Le budget fait l’impasse sur les items 2 et 4, ce qui rétrécit considérablement la possibilité d’optimiser la capacité fiscale du pays pour subvenir aux dépenses sociales croissantes (Rs 65 milliards par an pour les prestations sociales). Le gouvernement engage une réforme de la retraite en relevant l’âge d’éligibilité à la pension de vieillesse de 60 ans à 65 ans graduellement pendant cinq ans, ce qui lui permettra d’économiser Rs 16 milliards par an (à la fin de 5 ans) au titre de la pension de vieillesse payable aux bénéficiaires de 60-64 ans. Cette mesure provoque déjà une levée des boucliers de la part des citoyens qui font des métiers pénibles (construction, hôtellerie, usines) et envisagent une retraite à partir de 60 ans.
Terrain moral
Le gouvernement se trouve sur un terrain moral glissant : comment peut-il nier le droit à la pension de vieillesse à de pauvres travailleurs de 60-64 ans alors qu’il maintient la pension parlementaire pour les députés ?

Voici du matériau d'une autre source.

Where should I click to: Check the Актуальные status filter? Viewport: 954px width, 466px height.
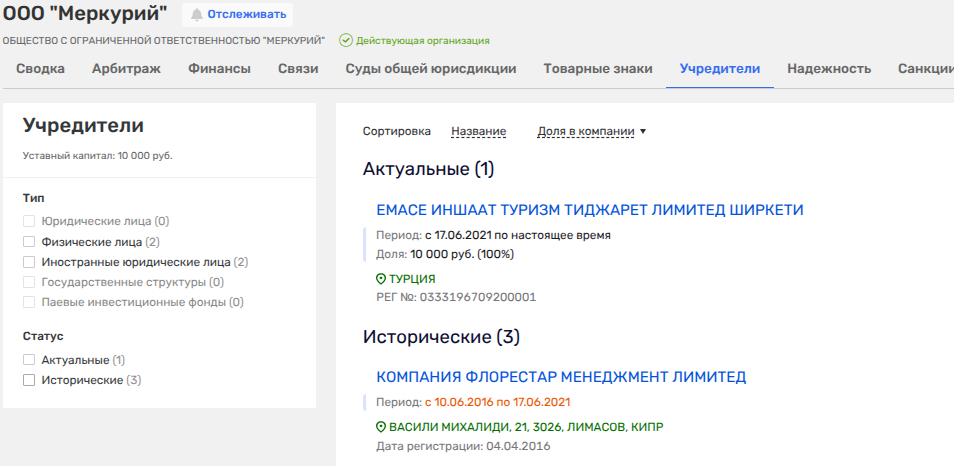coord(29,360)
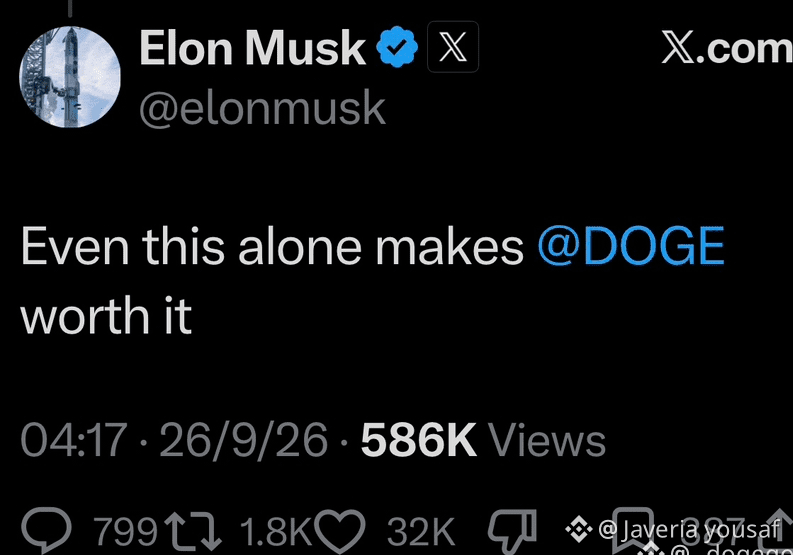Click the 1.8K reposts count

pos(276,532)
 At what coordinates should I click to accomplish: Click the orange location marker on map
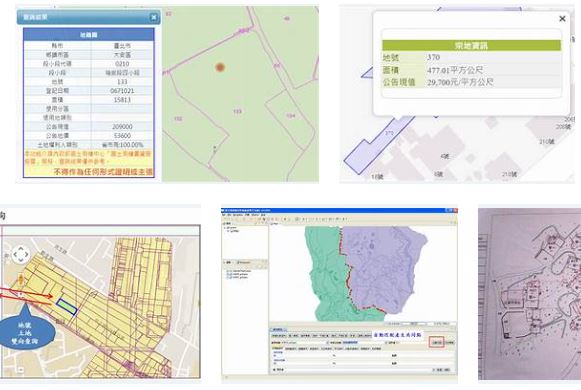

Un député a droit à une pension à vie après deux mandats. Une personne qui est élue à 25 ans aura droit à une pension à partir de 35 ans. D’anciens présidents et vice-présidents touchent une pension d’au moins Rs 200 000 par mois sans payer aucune taxe. Le traitement préférentiel accordé à ces derniers est perçu comme une largesse injustifiable.
Pour alléger le budget social, le gouvernement peut considérer deux options alternatives :
(a) le ciblage économique de la pension de vieillesse en fonction du revenu en réservant la pension à ceux dont le revenu ne dépasse pas Rs 500 000 par an ;
(b) l’assujettissement de la pension de vieillesse à l’impôt lorsqu’elle est ajoutée à d’autres sources de revenu (pension de retraite au travail, revenu d’emploi, revenu d’entreprise).
Les gens qui ont la pension de vieillesse comme unique source de revenu seront automatiquement exemptés de l’impôt car leur revenu (Rs 15 000 x 13 = Rs 195 000) sera au-dessous du seuil d’exemption personnelle de Rs 500 000.
Même si une personne reçoit une pension de retraite au travail de Rs 20 000 par mois (Rs 20 000 x 13 = Rs 260 000), son revenu total de Rs 455 000 (Rs195 000 + Rs 260 000) sera inférieur au seuil d’exemption.